So because I've been lying around in bed recovering from being sick, I've had time to think. I'm starting to think that having time to think isn't such a great thing, actually. It gives the opportunity to think about things you'd rather not think about. I like denial as a life strategy (except in other people, then it's just annoying).
What I've been thinking about is fairness and hospital and the kind of life you'd choose to live if you could and privilege and luck. The kid is feeling righteously pissed of at the moment because his illness means he won't be going to Vietnam (and I have been feeling a bit begrudging about that too I must say). And then he has been teary at the unfairness of it all and why why why and so on. And this morning we were thinking about that (while having coffee at the Fyshwick Markets - I recommend the cheap bakery) and I was thinking about how lucky we actually are, because here we are with clean water and healthcare and abundant food and leisure time and I have a job that both gives me generous leave and lets me use it and here we all are together.
Then, of course, I started giving the kid a lecture on why the healthcare system in the United States is really, really unfair, but the husband stopped me before I made him cry, so that was good. And then we bought the vegetables.
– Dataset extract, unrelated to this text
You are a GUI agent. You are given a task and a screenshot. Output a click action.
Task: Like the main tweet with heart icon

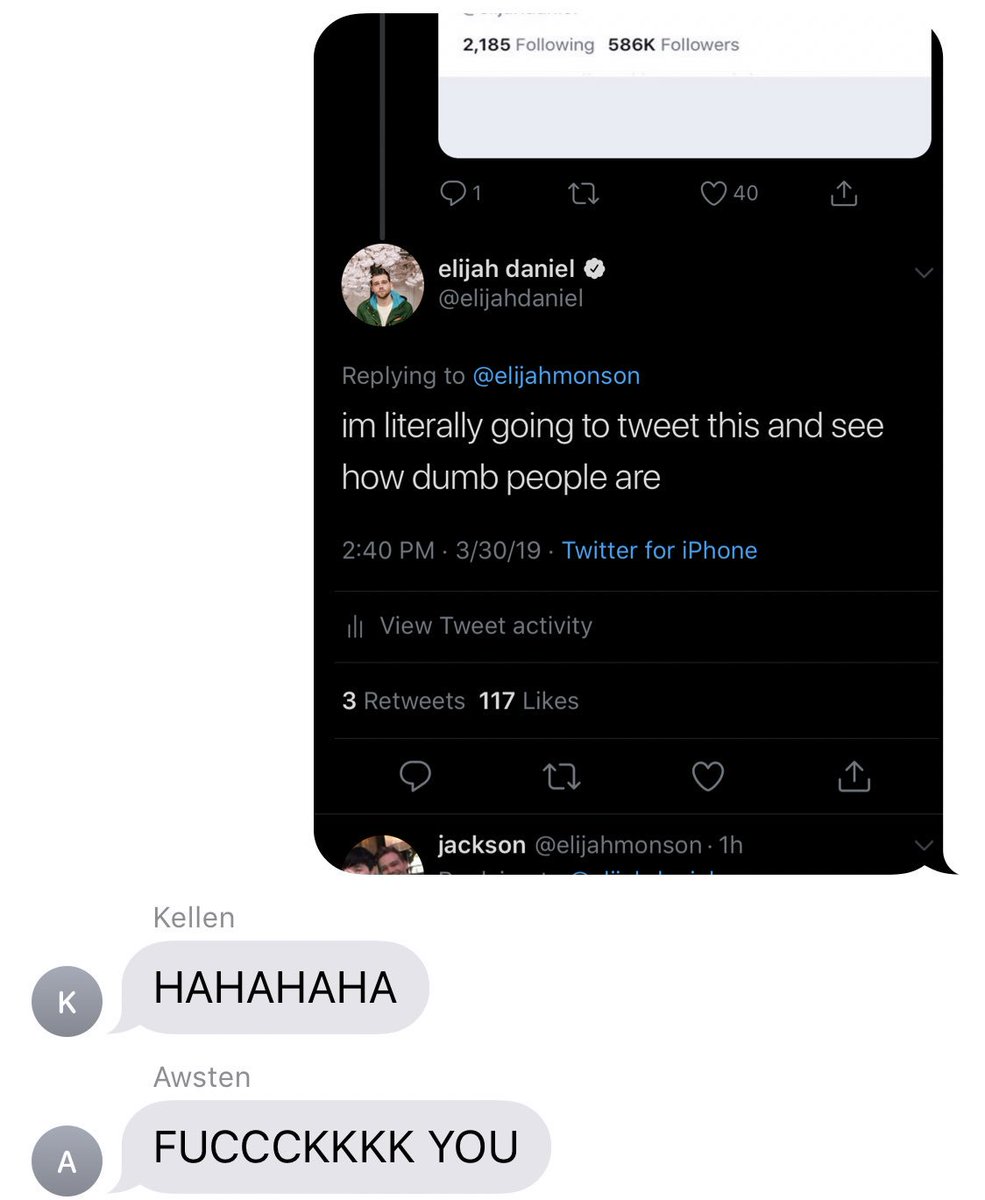[x=708, y=777]
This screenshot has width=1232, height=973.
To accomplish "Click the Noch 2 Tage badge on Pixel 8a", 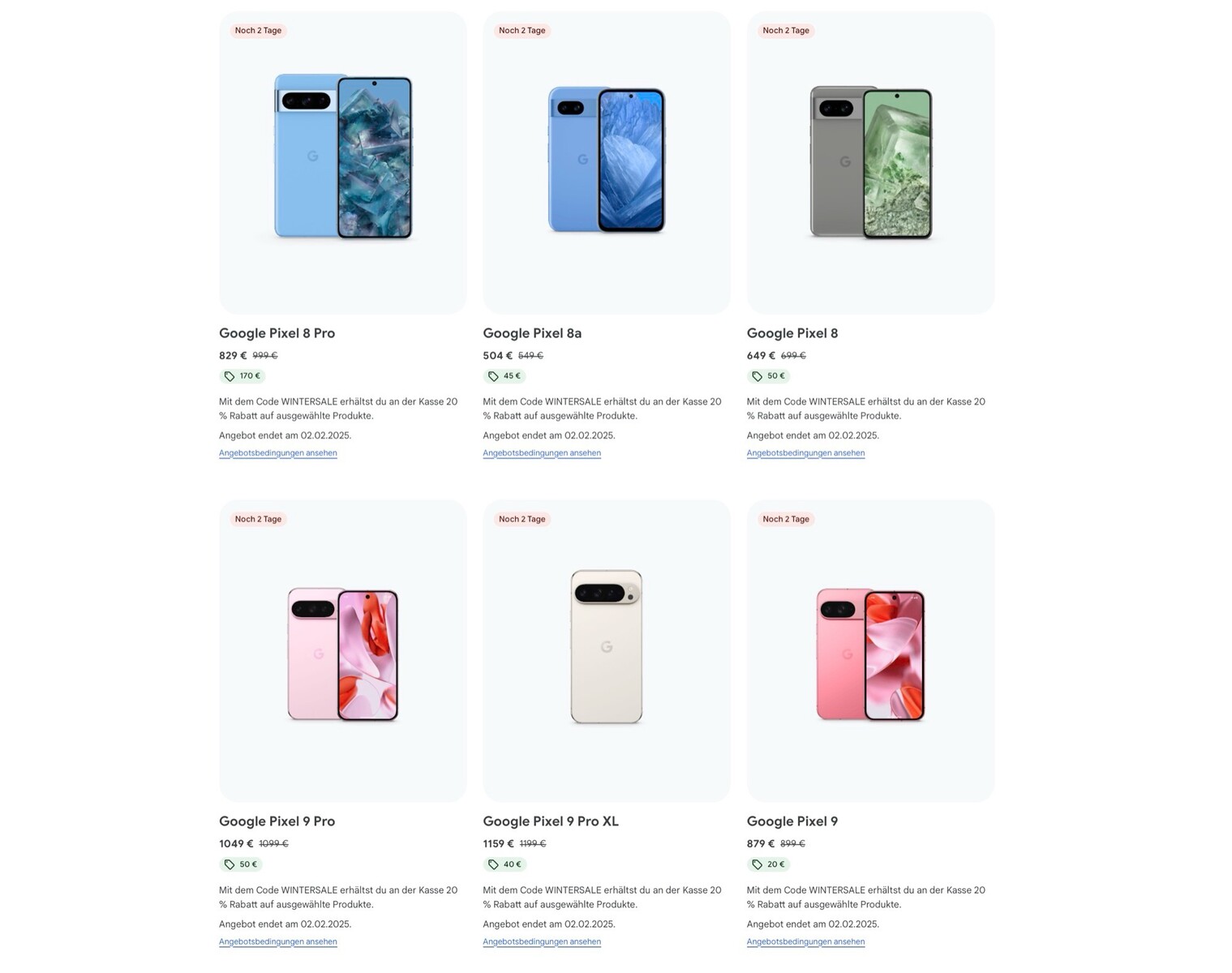I will tap(522, 31).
Other things I have been thinking about is this whole hospital thing (in the context of realising how bloody amazing the care available to the kid is and so on). It is a very strange thing to sit there and let all kinds of people do all kinds of painful things to the kid. He is strongly of the opinion that the cure is worse than the disease. Except for the bit with the painkillers when he was in lots of pain. He approved of that bit.
This last time in hospital has opened up all kinds of opportunities for reflection, because there were no life-threatening moments this time. The doctors all took the kid's health very seriously*, they were very assertive in treating his rhabdomyolysis and they were also very responsive to his personality and his anxieties. So in one way it's incredibly reassuring - we can go through this kind of experience without it having to be as frightening and hideous as the first time and we won't be left on our own panicking. It also helps having things happen in your own language, of course.
On the other hand it's very daunting, because it means that people who really know stuff (unlike us who operate on a mixture of second-hand knowledge and fear) were really, really worried as well. I would prefer over-care than under-care but O, it's not a good feeling knowing that the kid might need it one day and we'll never know when (fingers crossed for never, ever again, of course).
Now the kid is pretty much back to normal, or would be if he would blow his nose a time or two and clear the snot out. Urk. He's still slightly more tired than normal, but is getting around and running again and all that good stuff.
I don't have an ending, because that's how it feels. It just runs on into life.
*As evidenced by the air ambulance flight to Sydney, and the expression on the face of the neurologist and the fact that an intensive care team was waiting for us in Emergency, just in case. Blessed be them, and thankful unto infinity that we didn't need them.